Table of Contents

HK J Paediatr (New Series)
Vol 24. No. 4, 2019

HK J Paediatr (New Series) 2019;24:227-230

Case Report

A Child with Blastic Plasmacytoid Dentritic Cell Neoplasm Complicated with Perianal Necrotising Fasciitis

WYK Chan, RYY Leung, AKS Chiang, DKL Cheuk


Abstract

Blastic plasmacytoid dendritic cell neoplasm is an uncommon aggressive haemato-lymphoid neoplasm derived from type 2 dendritic cells which occur mainly in adults and elderly. It usually manifests as cutaneous lesions on face, scalp, trunk or limbs. In this report, we describe a 6-year old girl with unusual presentation of septic shock and perianal necrotising fasciitis, warranting urgent laparotomy, colectomy, perineal debridement and long term colostomy. She achieved complete remission with acute lymphoblastic leukaemia-based chemotherapy protocol.

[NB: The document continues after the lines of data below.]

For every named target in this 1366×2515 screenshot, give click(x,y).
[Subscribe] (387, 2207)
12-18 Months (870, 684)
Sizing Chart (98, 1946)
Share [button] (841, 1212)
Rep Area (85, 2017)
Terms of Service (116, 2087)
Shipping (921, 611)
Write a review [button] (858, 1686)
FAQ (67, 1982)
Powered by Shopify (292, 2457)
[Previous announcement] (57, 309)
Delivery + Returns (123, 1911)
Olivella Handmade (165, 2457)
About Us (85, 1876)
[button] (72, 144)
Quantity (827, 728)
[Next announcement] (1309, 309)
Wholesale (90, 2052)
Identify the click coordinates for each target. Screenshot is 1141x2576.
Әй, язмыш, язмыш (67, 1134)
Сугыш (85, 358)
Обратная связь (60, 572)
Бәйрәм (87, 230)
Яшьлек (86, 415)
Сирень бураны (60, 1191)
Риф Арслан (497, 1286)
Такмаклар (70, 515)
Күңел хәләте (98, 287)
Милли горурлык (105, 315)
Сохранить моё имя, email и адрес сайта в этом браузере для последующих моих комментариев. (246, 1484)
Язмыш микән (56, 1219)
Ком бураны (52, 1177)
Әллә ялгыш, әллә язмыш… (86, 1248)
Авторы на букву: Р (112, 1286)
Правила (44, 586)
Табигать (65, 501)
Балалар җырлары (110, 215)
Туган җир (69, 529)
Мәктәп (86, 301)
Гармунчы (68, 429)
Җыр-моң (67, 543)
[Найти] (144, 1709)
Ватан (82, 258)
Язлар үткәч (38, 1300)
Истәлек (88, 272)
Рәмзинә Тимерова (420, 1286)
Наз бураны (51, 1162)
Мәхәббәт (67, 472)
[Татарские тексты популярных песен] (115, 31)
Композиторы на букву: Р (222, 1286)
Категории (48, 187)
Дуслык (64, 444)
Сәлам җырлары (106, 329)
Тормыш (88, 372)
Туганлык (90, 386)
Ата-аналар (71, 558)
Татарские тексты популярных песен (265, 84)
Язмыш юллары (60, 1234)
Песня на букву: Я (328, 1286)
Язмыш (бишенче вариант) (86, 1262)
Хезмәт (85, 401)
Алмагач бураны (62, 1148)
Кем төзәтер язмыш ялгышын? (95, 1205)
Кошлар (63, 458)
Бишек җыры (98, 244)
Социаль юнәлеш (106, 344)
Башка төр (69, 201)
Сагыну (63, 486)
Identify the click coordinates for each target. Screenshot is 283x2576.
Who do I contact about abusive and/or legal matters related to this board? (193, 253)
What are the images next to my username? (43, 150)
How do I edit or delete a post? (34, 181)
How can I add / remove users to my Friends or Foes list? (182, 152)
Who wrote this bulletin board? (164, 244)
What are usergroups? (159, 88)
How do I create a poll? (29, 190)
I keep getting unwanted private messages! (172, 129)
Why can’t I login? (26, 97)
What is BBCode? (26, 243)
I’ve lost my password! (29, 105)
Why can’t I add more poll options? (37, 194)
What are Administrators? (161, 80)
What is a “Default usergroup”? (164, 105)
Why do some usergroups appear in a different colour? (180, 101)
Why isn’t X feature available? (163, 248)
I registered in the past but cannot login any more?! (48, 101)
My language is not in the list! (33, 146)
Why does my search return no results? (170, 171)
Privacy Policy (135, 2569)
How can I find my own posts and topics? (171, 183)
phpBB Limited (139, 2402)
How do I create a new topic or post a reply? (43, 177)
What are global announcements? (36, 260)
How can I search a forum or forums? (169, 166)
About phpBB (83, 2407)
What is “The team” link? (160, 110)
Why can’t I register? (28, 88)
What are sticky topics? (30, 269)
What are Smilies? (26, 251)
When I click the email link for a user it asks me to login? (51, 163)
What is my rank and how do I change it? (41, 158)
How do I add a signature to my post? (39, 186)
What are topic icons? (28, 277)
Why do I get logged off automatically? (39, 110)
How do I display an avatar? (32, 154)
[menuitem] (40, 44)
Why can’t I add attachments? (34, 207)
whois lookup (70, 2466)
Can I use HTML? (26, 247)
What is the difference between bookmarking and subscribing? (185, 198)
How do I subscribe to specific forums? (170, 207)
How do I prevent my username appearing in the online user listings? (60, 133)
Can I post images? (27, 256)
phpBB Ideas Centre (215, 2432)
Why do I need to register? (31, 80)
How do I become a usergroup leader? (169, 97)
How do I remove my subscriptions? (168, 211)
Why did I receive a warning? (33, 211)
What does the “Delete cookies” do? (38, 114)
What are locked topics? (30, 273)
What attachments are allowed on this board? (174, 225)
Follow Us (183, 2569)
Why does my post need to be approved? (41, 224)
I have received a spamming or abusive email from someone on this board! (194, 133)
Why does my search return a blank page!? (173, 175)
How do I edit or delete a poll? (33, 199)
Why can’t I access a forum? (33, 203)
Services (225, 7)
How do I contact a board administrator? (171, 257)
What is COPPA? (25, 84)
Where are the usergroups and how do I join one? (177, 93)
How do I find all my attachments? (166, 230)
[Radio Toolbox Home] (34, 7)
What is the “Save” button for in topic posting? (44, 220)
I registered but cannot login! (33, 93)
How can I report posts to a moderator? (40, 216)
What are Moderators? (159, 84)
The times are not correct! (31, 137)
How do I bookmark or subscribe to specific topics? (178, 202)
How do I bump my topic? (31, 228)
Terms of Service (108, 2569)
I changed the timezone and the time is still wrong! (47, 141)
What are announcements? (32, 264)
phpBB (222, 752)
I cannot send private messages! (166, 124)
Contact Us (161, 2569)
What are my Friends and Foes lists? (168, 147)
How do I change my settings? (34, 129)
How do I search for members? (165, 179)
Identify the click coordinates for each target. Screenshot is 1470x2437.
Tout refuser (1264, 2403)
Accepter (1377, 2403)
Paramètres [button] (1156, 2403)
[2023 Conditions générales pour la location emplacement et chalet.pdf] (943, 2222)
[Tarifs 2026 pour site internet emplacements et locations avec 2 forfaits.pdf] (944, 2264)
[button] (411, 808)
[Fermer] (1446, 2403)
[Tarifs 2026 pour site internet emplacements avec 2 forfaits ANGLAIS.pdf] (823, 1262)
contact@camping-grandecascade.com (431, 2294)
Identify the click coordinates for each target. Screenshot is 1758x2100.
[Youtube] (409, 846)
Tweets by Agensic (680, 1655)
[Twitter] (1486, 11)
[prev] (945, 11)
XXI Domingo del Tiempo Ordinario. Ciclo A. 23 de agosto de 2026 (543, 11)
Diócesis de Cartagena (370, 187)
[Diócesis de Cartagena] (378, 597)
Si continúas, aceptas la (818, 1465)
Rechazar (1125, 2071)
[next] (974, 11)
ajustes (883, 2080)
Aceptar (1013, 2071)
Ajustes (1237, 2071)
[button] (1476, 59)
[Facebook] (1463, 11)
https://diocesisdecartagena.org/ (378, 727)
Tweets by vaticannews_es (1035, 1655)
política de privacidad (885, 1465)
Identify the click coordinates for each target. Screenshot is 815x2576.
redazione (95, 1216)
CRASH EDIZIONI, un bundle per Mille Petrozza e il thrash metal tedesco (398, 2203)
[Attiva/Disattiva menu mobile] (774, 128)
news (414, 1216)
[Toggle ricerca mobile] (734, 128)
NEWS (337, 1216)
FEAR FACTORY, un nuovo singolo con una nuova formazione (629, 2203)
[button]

Keyword : Blastic plasmacytoid dendritic cell neoplasm; Necrotising fasciitis; Perianal


Abstract in Chinese

Introduction

Blastic plasmacytoid dendritic cell neoplasm (BPDCN) is an uncommon aggressive haematological neoplasm derived from type 2 dendritic cells (DC) and it occurs much more commonly in adults and elderly.1 It usually manifests as cutaneous lesions over face, scalp, trunk or limbs. To the best of our knowledge, less than 50 paediatric cases have been reported worldwide.1 Here we describe a 6-year old girl with unusual clinical presentation of septic shock and perianal necrotising fasciitis for this rare disease.

Case Report

A 6-year-old girl developed acute onset of high fever, watery diarrhoea, vomiting and abdominal pain. Diarrhoea worsened over the next 2 days with mucus and fresh blood noted on tissue paper upon wiping and pain on defaecation. Progressive redness and swelling of buttock were noted and the child was brought to hospital 3 days after symptom onset. Appetite remained well all along and no weight loss was noticed.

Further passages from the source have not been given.